RECORD EXCERPTS:
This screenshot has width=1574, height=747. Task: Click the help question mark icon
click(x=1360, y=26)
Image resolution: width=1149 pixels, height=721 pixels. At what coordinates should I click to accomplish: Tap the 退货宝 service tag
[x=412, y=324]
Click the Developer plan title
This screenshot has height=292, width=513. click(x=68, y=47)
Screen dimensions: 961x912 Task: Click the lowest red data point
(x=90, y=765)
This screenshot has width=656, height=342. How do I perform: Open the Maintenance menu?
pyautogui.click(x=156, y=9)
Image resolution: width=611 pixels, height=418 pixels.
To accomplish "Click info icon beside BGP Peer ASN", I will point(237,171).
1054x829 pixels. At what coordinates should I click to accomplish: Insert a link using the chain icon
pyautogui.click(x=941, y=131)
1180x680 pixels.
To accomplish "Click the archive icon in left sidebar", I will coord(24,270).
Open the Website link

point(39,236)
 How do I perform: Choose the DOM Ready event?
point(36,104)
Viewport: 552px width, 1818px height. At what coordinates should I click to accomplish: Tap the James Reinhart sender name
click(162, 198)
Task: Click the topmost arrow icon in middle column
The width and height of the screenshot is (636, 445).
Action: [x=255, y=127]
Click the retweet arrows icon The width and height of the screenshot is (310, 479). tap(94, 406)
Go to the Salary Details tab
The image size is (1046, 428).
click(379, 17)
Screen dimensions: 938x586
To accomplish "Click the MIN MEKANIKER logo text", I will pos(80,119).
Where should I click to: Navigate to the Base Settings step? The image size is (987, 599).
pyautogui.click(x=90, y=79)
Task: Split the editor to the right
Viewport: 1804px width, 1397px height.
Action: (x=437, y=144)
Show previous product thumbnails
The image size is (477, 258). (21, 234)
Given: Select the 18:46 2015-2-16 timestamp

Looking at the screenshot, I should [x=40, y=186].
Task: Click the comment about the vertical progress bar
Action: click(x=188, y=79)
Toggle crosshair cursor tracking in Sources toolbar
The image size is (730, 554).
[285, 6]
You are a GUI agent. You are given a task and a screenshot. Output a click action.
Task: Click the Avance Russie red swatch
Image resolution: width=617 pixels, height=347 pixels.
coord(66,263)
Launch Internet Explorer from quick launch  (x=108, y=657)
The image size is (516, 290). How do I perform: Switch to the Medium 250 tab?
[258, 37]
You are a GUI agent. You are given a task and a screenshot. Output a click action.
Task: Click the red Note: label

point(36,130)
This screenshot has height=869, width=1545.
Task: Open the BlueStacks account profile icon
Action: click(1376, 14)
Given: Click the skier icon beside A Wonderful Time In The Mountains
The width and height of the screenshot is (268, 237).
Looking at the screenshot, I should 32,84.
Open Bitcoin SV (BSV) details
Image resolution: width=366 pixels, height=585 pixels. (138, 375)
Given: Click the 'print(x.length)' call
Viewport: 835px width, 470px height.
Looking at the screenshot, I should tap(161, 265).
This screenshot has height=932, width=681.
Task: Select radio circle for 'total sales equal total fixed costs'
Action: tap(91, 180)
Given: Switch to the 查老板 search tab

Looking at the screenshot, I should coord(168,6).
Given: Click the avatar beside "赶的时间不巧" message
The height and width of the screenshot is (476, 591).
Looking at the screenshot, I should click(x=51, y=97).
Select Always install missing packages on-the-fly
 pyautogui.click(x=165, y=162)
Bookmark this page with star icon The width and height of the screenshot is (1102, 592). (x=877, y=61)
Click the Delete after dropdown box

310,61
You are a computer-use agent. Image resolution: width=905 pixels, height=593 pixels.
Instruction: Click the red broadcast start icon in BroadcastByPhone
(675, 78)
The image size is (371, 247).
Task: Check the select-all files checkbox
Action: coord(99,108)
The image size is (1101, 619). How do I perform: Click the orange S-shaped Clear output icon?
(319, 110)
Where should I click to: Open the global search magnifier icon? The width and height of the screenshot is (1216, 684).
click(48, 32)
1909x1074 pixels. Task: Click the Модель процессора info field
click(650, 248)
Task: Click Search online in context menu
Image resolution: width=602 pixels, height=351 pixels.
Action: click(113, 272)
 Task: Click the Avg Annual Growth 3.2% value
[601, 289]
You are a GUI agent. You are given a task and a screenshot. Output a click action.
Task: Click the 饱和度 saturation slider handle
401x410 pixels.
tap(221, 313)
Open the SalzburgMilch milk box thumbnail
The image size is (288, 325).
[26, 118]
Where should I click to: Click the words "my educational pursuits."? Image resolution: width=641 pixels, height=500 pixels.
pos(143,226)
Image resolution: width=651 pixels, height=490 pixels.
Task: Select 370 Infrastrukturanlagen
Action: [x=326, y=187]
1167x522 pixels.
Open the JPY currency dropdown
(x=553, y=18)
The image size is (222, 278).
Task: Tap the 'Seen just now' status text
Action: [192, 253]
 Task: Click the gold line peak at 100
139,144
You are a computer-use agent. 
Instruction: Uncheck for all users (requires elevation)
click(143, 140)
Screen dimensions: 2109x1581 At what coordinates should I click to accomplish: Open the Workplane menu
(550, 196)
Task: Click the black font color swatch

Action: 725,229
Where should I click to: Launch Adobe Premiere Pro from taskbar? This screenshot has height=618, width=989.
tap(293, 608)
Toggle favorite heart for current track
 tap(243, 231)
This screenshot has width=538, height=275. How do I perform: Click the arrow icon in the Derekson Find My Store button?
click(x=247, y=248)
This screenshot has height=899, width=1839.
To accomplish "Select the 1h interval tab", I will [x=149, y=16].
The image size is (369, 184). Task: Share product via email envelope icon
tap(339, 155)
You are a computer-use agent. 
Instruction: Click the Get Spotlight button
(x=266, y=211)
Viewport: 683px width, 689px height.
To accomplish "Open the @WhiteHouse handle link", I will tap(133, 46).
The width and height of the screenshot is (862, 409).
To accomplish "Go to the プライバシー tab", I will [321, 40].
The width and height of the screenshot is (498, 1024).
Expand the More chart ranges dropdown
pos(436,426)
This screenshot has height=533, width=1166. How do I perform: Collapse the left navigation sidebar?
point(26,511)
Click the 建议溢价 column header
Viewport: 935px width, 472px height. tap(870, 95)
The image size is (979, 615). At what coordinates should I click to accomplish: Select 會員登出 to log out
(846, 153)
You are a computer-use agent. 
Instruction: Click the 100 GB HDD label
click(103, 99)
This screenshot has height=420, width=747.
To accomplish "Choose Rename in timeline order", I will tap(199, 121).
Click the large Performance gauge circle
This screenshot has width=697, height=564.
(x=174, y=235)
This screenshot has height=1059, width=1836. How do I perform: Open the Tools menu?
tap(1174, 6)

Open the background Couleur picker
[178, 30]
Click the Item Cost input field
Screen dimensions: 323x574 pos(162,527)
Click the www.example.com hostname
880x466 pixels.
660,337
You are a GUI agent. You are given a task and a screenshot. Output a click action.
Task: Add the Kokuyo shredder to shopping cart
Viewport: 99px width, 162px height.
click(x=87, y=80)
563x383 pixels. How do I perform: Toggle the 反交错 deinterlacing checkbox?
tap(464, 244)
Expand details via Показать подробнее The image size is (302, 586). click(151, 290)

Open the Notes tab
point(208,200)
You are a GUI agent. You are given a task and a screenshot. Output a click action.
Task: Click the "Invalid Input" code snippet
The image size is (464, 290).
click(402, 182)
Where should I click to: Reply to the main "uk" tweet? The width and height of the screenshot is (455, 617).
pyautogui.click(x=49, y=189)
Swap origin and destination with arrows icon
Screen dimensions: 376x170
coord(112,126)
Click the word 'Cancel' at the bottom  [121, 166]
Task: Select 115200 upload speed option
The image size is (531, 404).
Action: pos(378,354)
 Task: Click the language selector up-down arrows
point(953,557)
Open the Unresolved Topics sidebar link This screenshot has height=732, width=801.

AIM OF THE EXERCISE: Please pick out every line in the records above that contains the word "left", and copy each one in full.

PROBLEM SOLUTION:
To accomplish "Click the archive icon in left sidebar", I will coord(24,270).
This screenshot has height=533, width=1166. How do I perform: Collapse the left navigation sidebar?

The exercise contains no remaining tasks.